Bu gelişmelerle eş zamanlı olarak, ABD’nin Sudan’da ateşkes için hazırladığı yeni öneriye ilişkin daha fazla ayrıntı ortaya çıktı. Teklifin, İslamcı akım ve Müslüman Kardeşler’i dışarıda bırakan, askeri, insani ve siyasi alanları kapsayan üç paralel yol haritası içerdiği belirtildi.

Rusya için deniz üssü ve altın

ABD’nin yoğun diplomatik girişimleri sürerken, Wall Street Journal dün yayımladığı haberinde, geçici başkent olarak Port Sudan’ı kullanan hükümetin Rusya’ya Kızıldeniz kıyısında deniz üssü kurma ve maden ile altın alanlarında yatırım yapma teklifinde bulunduğunu aktardı. Habere göre bu teklif, Sudan ordusunun Rusya’dan gelişmiş silahlarla yeniden donatılması karşılığında yapıldı.

fvbg
Kızıldeniz'deki Port Sudan limanı (Getty Images)

Gazetenin adını vermediği Sudanlı yetkililere dayandırdığı habere göre, Sudan’ın Rusya’ya ilettiği teklif, 25 yıllık bir anlaşmayı kapsıyor.
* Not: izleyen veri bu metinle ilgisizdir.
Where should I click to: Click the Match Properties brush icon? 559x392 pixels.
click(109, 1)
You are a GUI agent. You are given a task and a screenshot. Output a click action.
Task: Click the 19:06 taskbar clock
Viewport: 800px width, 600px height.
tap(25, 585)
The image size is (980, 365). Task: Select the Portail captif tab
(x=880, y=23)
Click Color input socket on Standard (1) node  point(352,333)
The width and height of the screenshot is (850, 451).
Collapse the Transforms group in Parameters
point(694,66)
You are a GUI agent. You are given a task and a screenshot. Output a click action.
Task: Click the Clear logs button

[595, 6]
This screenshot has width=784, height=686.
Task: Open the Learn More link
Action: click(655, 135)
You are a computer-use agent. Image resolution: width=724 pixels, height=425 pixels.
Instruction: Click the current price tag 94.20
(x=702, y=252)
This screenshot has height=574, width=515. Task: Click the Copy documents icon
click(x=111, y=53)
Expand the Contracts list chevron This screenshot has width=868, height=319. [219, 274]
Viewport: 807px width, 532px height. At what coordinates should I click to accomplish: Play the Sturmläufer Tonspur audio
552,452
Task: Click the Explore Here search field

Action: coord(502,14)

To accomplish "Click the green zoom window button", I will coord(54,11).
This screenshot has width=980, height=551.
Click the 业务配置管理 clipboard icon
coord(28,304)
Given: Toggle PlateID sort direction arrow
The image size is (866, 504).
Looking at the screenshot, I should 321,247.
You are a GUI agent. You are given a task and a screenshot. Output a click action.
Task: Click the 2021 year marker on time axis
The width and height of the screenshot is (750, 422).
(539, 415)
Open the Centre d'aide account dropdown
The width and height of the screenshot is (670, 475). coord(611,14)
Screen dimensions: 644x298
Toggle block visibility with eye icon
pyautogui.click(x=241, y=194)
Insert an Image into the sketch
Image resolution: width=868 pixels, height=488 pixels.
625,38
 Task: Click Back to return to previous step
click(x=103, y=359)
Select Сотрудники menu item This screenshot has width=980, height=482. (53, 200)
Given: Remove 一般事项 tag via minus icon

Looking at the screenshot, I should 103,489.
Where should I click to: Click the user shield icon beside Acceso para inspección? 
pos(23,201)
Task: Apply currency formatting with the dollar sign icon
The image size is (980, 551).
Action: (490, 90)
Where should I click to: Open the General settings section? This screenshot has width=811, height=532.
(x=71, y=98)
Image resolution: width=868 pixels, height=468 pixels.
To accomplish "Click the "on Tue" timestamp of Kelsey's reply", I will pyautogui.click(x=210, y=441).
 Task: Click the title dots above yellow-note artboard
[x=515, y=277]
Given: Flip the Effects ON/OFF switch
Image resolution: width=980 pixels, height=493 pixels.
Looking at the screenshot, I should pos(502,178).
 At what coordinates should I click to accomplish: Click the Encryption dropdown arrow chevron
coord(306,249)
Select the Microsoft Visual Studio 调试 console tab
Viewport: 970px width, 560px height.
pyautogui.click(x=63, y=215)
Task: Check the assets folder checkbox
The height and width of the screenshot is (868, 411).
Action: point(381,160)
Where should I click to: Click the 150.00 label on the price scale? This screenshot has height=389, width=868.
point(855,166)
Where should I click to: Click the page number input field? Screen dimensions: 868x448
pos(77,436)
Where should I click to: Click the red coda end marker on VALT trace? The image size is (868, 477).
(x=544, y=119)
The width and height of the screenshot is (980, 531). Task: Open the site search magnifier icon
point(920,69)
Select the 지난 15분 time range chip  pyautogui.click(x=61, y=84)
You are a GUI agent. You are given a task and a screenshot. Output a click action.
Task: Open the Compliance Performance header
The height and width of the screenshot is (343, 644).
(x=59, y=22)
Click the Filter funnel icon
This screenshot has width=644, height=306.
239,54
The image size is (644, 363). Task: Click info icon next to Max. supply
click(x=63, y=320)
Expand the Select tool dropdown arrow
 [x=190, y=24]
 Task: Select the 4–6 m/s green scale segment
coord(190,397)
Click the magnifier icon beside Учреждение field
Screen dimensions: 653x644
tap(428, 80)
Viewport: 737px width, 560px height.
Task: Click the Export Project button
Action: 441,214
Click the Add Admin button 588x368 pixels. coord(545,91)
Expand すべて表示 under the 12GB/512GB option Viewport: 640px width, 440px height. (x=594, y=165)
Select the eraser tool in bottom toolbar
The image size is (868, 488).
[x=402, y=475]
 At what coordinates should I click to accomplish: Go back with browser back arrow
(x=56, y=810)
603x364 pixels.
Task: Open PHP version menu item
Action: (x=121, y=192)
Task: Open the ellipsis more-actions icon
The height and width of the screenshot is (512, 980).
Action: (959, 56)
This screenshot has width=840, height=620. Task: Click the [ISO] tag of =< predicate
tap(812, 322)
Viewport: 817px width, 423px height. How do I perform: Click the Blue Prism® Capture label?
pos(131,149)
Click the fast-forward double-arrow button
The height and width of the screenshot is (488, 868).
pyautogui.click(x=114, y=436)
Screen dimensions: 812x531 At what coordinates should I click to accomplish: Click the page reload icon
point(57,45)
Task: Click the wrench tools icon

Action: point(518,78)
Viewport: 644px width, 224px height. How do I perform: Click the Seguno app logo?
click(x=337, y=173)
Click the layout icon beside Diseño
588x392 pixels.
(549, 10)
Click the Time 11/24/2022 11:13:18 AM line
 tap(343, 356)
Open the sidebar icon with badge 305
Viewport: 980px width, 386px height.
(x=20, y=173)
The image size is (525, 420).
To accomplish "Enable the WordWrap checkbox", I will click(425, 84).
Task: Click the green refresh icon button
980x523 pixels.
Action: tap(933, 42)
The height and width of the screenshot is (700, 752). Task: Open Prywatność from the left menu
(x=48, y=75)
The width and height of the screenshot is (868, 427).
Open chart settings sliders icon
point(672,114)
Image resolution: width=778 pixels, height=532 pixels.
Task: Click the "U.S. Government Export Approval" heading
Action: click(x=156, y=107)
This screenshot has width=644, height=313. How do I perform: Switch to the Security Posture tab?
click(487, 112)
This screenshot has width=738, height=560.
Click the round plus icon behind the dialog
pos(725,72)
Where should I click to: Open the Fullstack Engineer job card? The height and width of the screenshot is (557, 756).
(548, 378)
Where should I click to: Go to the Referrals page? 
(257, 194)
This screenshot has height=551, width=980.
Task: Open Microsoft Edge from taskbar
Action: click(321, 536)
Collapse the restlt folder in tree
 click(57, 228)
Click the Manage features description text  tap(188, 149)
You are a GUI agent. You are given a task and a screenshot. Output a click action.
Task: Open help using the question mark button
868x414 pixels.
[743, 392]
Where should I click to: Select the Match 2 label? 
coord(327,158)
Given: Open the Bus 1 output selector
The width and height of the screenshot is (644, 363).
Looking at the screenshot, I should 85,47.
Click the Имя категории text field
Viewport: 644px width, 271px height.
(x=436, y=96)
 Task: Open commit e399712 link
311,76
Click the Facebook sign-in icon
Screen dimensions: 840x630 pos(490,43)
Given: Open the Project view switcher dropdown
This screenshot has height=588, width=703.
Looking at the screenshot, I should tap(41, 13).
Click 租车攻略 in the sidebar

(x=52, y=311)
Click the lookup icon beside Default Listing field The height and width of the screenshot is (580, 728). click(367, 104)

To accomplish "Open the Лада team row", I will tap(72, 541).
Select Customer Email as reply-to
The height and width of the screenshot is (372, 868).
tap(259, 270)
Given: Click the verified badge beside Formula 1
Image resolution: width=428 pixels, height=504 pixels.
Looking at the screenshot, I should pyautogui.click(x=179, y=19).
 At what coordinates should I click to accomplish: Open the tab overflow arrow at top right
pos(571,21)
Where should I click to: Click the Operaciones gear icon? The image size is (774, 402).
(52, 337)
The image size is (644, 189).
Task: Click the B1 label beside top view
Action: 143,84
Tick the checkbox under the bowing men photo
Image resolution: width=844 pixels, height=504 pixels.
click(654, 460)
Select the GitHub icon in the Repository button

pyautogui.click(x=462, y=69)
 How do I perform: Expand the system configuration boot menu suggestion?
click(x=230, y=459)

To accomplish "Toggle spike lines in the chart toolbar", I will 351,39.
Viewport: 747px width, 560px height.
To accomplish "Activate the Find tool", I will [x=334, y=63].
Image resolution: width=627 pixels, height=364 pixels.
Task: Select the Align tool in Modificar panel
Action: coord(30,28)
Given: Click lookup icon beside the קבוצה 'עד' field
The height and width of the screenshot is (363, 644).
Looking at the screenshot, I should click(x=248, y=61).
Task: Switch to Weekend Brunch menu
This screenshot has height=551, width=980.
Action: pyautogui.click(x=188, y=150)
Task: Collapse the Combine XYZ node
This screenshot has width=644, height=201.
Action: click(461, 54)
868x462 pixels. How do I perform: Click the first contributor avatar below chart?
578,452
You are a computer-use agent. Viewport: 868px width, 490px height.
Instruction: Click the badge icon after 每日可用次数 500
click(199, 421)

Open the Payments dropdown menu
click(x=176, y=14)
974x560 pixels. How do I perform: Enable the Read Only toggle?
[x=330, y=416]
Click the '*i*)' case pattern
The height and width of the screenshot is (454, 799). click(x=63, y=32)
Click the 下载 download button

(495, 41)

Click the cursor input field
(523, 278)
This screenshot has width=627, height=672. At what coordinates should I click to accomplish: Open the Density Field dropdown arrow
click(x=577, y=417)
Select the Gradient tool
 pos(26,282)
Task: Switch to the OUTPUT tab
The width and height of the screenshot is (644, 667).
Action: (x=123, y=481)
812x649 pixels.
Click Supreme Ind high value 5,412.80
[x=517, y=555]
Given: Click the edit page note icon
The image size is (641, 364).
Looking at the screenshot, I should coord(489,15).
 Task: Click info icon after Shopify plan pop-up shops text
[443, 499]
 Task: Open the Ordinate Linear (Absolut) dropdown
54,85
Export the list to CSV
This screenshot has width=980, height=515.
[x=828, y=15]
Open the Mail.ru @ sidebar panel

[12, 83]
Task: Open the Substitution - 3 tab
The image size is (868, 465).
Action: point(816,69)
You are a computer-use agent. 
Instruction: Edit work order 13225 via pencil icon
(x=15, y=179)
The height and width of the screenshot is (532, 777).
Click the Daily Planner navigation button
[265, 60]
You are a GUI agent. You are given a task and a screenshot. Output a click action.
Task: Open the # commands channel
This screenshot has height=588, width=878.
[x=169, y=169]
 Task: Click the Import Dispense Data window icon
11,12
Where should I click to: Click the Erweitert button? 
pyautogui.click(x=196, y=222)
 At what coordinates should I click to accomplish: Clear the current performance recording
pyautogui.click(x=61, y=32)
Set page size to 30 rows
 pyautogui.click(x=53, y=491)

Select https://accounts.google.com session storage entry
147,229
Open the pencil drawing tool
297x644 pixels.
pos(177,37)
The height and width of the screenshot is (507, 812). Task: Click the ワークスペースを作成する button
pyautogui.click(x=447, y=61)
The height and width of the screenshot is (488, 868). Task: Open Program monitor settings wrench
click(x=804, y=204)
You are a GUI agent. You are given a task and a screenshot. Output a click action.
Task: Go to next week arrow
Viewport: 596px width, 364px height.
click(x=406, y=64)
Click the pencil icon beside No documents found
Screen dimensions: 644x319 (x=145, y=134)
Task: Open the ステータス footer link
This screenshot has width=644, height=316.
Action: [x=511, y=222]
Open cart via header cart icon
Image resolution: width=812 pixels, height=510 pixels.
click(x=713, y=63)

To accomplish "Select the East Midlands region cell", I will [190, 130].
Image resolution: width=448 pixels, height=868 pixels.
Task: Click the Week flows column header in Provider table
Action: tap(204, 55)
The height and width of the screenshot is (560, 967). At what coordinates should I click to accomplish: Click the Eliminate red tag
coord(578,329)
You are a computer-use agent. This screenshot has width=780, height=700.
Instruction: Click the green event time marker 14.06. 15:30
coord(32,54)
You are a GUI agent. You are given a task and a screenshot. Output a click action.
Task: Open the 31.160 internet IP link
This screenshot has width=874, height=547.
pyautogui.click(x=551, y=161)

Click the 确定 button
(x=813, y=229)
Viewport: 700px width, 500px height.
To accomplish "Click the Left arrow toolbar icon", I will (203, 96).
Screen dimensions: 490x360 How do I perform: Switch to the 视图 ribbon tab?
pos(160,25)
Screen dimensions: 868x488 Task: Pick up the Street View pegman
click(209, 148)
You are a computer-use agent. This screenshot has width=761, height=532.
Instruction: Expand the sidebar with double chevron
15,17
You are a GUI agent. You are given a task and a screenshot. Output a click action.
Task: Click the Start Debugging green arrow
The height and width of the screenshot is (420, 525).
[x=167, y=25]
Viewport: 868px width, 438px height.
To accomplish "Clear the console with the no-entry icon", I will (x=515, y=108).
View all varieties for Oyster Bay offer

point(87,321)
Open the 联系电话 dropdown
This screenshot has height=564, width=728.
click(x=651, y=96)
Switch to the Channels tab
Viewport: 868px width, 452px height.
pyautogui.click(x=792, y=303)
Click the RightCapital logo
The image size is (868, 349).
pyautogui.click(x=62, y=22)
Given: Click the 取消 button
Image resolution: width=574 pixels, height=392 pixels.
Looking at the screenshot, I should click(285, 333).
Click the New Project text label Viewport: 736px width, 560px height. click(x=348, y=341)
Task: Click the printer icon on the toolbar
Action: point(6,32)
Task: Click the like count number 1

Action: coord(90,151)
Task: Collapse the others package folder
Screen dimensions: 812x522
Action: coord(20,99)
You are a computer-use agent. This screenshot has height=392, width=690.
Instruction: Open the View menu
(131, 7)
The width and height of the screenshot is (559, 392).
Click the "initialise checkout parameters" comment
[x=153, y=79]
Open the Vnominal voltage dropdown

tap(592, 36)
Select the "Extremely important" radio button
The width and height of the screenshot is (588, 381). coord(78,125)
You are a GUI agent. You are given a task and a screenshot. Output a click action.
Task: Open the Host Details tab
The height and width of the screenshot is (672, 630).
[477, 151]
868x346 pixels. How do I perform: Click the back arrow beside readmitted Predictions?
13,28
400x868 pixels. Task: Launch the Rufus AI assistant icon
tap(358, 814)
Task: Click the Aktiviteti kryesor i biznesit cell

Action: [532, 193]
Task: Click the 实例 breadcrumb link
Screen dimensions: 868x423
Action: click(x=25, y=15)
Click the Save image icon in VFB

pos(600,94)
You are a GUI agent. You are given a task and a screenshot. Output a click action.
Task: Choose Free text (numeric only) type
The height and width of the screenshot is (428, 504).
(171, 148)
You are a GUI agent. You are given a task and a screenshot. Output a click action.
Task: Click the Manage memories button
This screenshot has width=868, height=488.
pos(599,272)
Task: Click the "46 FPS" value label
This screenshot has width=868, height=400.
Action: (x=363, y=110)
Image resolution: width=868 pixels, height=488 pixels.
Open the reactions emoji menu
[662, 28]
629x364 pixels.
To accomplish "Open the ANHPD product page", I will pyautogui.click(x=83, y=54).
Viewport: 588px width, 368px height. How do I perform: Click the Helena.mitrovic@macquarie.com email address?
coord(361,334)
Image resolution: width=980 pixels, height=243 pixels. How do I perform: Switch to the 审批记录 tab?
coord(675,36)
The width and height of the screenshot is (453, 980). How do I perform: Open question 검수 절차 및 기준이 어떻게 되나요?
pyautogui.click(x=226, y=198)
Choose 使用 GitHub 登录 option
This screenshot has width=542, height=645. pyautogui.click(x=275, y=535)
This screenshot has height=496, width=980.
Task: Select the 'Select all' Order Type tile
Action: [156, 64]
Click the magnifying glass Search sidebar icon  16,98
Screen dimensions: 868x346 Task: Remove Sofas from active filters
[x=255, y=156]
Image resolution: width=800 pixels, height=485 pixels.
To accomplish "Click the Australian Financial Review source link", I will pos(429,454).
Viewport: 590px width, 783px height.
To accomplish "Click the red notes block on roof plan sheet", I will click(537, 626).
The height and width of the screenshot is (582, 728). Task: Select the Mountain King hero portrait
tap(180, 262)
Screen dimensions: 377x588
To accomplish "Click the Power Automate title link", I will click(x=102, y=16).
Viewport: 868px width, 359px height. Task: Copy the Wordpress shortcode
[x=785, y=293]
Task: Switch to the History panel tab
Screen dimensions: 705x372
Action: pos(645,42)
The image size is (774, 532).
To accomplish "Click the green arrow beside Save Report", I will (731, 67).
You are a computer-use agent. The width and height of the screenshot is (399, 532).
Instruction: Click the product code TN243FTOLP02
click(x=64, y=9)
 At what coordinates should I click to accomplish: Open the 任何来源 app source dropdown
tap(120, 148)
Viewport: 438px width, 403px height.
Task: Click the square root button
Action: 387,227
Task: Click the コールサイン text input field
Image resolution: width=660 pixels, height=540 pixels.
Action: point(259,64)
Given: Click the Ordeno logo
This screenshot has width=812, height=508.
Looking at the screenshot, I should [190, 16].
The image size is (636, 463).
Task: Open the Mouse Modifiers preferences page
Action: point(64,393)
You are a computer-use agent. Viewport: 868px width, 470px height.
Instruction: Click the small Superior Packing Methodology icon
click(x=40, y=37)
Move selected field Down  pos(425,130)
Buna göre Rusya, Port Sudan Limanı’nda veya Kızıldeniz kıyısındaki başka bir deniz tesisinde, aralarında nükleer güçle çalışan savaş gemilerinin de bulunduğu dört deniz unsurunu ve en fazla 300 askeri konuşlandırabilecek.

Amerikan gazetesi, böyle bir üssün Rusya’ya Süveyş Kanalı üzerinden geçen ve küresel ticaretin yaklaşık yüzde 12’sini oluşturan deniz hattını izleme imkânı vereceğine dikkat çekti.

ABD uyarısı

Gazete ayrıca, üst düzey bir ABD yetkilisinin, Port Sudan ya da Libya’da kurulacak bir Rus askeri üssünün Moskova’nın güç kullanma kapasitesini artırabileceği ve daha az kısıtlamayla hareket etmesine yol açabileceği uyarısında bulunduğunu aktardı. Emekli Tümgeneral Mark Hicks’in değerlendirmesine göre ise böyle bir deniz üssü, Rusya’nın uluslararası konumunu güçlendirecek ve bölgedeki nüfuz alanını genişletecek.

fv
Sudan Ordusu Komutanı Orgeneral Abdulfettah el-Burhan (AFP)

Bu gelişme, Port Sudan’daki askeri yönetimin yeni silah kaynakları arayışını sürdürdüğü bir dönemde ortaya çıktı. Gazetenin adını açıklamadığı bir Sudanlı yetkili, ülkenin gelişmiş silah sistemlerine ve hava savunma kapasitesine ihtiyaç duyduğunu, ancak bu tür bir anlaşmanın ABD ve Avrupa Birliği (AB) ile sorun yaratabileceğini belirtti.

Gazetenin değerlendirmesine göre Washington, savaşı durduracak ve sivil yönetime geçiş sürecini başlatacak bir yol haritasına odaklanırken, Port Sudan yönetimi ise Rusya ile yakınlaşmanın getireceği askeri ve ekonomik kazanımları önceliklendiriyor.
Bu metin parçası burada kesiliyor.